Tutto il resto era sparito, il vortice nero e il tizio sotto il mantello. Oppure no... ad una distanza che era pari a circa una trentina di metri, vi era un corpo avvolto in un mantello nero. Era ancora lì, quel bastardo. Dylan mi strinse la mano e, prima di lasciarla andare, mi fece capire dove stava andando. Lo seguii rimanendo qualche passo indietro gettando costantemente un'occhiata sul corpo di Alyson.
Con un gesto veloce e preciso, il ragazzo strappò via il mantello nero dalla figura che si trovava ai suoi piedi. Io rimasi dietro di lui, troppo scossa anche solo per ragionare.

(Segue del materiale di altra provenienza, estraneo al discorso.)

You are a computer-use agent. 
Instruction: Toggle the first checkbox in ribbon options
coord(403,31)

Ai nostri occhi si rivelò un ragazzo, più o meno dell'età di Dylan, gli occhi e i capelli di un azzurro senza sfumature, compatto. Sotto e sopra l'occhio destro aveva un disegno -una specie di ricamo- del medesimo colore. Che strano tipo. Gli zigomi erano lievemente spigolosi ma gli donavano un certo fascino... però aveva l'aria tenera. Come se un mostro qual era potesse avere l'aria tenera. Scacciai il pensiero.

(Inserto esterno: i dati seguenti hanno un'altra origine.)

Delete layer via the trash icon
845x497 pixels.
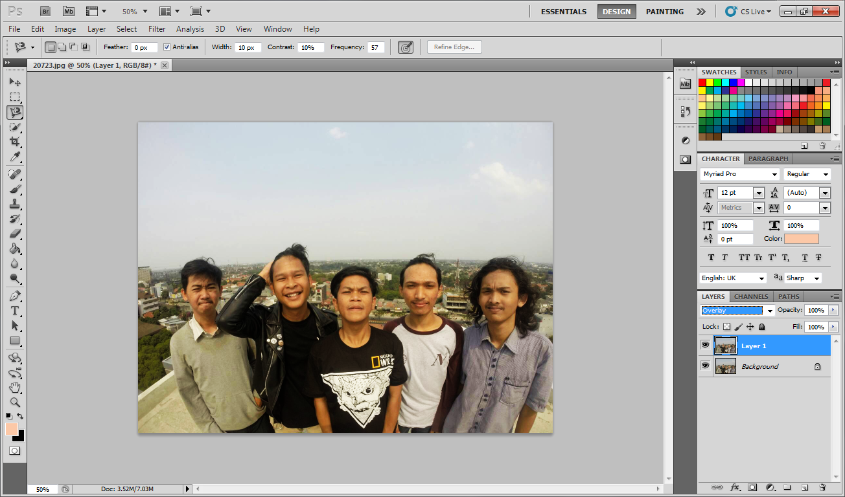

Dylan gli lasciò ricadere addosso il mantello. Si voltò, l'espressione disgustata, e tornò indietro verso Alyson seguito a ruota da me.

La ragazza non si era ancora ripresa, così passammo le sue braccia dietro il collo e la trascinammo, facendo più attenzione possibile, fino all'edificio diroccato che avevo usato poco prima come bersaglio. Cavolo se era pesante! La poggiammo delicatamente a terra, mettendole la schiena contro la parete. Mi sedetti di fianco a lei e fissai il cielo. Mi sentivo come se mi mancasse un pezzo. Era terribile ed era solo colpa mia. Chiusi gli occhi e desiderai solo che tutto quello sparisse, desiderai di tornare a casa, desiderai che quello fosse solo un brutto sogno.

Quando aprii gli occhi mi trovavo chiaramente in un sogno, quanto brutto dovevo ancora stabilirlo.
Tenevo la mano di qualcuno, mentre penzolavo sopra un burrone. Scorsi una ciocca azzurra, prima che una voce mi gridasse di prendere l'altra sua mano. Infatti cercai di afferrarla, come se non fossi più io a controllare il mio corpo. Ho detto cercai, perché mentre provavo a sollevare il braccio, l'altra mano scivolò e perdetti la presa. Mi ritrovai a precipitare nel vuoto fissando quegli occhi azzurri e il segno sulla parte destra del suo viso.
Il cielo era annuvolato, coperto da una coltre grigia che conferiva al paesaggio -alberi oltre la soglia del burrone sempre più lontana e la pietra tutto intorno a me- un che di spettrale.
Quando la mia testa urtò qualcosa di duro (probabilmente spaccandosi, perché udii un rumore di ossa rotte a dir poco raccapricciante) finì tutto. Sapevo solo di essere stesa sul fondo di roccia del burrone. Vedevo ancora quei bellissimi occhi celesti, però pieni di lacrime.